When copper is reacted with conc. sulphuric acid, which gas is evolved?
(A) ${H_2}$
(B) ${O_2}$
(C) $S{O_2}$
(D) $S{O_3}$

Answer 1

Hint: Sulphuric acid (${H_2}S{O_4}$) can act as a good oxidizing agent. So, in this process, copper will get oxidized. In this way, you can predict the resultant gas produced as a product of reduction of sulphuric acid.

Complete step by step solution:
Note that conc. sulphuric acid is a good oxidizing agent and it can oxidize other species.
-Here, conc. ${H_2}S{O_4}$ will act as an oxidizing agent as well and it will oxidize copper.
-Copper is in zero oxidation state in its metallic form.
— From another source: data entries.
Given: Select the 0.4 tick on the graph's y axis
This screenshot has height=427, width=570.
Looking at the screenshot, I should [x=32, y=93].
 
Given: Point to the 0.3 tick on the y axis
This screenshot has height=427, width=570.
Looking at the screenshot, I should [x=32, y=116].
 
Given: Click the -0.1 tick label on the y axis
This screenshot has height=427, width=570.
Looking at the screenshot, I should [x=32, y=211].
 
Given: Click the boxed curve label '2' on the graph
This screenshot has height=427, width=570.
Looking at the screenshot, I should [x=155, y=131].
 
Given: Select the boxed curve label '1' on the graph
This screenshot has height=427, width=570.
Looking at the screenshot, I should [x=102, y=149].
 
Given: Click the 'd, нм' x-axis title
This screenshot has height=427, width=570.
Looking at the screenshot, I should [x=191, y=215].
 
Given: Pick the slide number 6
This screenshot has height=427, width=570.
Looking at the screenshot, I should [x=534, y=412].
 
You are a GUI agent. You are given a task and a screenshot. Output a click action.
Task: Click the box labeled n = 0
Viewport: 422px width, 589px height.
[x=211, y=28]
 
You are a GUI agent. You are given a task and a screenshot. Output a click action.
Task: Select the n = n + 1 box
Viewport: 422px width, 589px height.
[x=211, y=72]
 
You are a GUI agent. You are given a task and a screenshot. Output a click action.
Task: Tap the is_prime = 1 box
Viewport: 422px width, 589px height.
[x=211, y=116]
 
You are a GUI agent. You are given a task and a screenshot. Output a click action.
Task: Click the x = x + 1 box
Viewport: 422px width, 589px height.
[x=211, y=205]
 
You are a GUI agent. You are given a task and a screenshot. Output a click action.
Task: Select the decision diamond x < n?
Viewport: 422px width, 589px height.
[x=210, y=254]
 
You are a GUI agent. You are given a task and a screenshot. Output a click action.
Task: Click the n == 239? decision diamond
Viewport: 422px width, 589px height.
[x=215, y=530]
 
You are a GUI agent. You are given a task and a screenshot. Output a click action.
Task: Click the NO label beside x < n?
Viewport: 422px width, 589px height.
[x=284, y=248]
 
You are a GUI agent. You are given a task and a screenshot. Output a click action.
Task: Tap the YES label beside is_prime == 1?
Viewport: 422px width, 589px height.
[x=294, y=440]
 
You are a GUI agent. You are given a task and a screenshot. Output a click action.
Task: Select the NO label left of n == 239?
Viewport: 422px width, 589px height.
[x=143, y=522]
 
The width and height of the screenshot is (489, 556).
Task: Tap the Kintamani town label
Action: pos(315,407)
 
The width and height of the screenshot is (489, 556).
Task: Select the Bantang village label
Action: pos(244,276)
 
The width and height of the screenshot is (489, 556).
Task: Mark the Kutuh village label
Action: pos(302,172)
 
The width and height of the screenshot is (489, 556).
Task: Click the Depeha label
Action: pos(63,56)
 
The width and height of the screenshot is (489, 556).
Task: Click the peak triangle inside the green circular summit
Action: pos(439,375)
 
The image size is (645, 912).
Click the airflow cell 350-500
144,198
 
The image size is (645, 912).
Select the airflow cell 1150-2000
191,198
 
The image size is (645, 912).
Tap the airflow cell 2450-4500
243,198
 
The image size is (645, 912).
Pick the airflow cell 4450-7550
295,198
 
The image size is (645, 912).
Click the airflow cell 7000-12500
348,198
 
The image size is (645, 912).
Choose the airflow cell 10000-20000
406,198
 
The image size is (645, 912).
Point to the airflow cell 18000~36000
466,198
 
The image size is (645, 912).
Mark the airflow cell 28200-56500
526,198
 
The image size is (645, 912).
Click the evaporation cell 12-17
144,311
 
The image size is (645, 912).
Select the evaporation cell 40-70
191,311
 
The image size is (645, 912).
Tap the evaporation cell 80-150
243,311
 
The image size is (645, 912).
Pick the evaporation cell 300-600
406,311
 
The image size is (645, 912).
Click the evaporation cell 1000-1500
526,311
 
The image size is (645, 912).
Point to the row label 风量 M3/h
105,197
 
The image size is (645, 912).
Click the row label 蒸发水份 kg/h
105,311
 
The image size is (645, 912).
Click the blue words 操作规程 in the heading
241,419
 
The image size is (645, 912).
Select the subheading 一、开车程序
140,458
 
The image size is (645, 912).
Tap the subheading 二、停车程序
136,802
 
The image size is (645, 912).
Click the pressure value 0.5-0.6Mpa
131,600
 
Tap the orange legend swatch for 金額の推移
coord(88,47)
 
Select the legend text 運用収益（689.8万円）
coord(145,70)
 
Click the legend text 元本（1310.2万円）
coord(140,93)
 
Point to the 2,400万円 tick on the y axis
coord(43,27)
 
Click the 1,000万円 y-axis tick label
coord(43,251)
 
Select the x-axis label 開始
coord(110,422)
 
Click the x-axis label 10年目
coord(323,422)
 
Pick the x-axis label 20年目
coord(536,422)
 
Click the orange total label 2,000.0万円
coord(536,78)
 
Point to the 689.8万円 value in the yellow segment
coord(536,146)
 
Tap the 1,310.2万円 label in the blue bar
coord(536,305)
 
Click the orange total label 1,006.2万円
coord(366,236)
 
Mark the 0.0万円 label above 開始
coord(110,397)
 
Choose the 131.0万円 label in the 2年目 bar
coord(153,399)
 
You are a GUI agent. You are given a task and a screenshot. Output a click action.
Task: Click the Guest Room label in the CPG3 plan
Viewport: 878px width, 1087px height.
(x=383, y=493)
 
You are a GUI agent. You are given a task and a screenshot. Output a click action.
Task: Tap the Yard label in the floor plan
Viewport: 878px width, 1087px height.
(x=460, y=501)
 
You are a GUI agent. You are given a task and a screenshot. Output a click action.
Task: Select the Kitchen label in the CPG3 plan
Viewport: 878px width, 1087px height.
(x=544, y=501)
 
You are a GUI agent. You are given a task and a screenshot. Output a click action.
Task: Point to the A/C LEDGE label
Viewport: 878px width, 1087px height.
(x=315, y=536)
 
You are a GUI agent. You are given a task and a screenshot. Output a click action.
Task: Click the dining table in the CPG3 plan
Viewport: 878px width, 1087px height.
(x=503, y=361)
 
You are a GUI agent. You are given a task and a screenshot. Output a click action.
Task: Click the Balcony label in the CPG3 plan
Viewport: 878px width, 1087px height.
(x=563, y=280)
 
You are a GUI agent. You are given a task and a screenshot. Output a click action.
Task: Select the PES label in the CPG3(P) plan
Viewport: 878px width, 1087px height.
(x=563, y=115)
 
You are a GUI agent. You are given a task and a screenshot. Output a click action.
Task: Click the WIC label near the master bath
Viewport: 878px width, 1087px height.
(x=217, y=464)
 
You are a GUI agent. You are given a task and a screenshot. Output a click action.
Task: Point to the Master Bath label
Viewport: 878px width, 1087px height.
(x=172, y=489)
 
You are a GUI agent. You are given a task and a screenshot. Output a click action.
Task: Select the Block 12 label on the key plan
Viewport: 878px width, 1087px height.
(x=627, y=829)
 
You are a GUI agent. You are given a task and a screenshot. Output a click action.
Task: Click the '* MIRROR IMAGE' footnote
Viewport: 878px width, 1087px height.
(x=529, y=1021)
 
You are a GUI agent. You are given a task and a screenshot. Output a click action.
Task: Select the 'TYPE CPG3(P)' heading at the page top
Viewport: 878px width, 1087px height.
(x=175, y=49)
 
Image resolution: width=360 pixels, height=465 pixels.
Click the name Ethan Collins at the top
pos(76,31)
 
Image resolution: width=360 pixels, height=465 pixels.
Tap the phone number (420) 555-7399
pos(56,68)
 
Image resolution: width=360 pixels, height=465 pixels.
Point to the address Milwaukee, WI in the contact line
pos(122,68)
So, it will get oxidized from zero to +2 oxidation state. So, copper will act as a reducing agent and will reduce sulphuric acid.
-Thus, we can say that copper gets oxidized and sulphuric acid gets reduced during the reaction. So, we can write the reaction as
\[C{u_{(s)}} + 2{H_2}S{O_{4(aq)}} \to CuS{O_{4(aq)}} + S{O_{2(g)}} + 2{H_2}{O_{(aq)}}\]
-So, we can see that sulphur dioxide is the gas that gets formed by this reaction.
-So, as we know that this is a redox reaction, the gas produced can be either sulphur dioxide or it can be sulphur trioxide.
-Now, the oxidation number of sulphur in sulphuric acid is +6. Now, we know that in this reaction, the reduction of sulphuric acid occurs. Now, here hydrogen or oxygen is not reduced. So, there should be a decrease in the oxidation state of sulphur atoms in the product.
-In sulphur trioxide, sulphur is in +6 oxidation state. So, it cannot be a reduction product of sulphuric acid. So, in this way, we can also predict that the product can be sulphur dioxide gas.

Thus, the correct answer is (C).

Note: Remember that oxidizing agent oxidizes other compounds and itself gets reduced during the course of the reaction. Reducing agents get oxidized and reduce other compounds. So, do not get confused between them.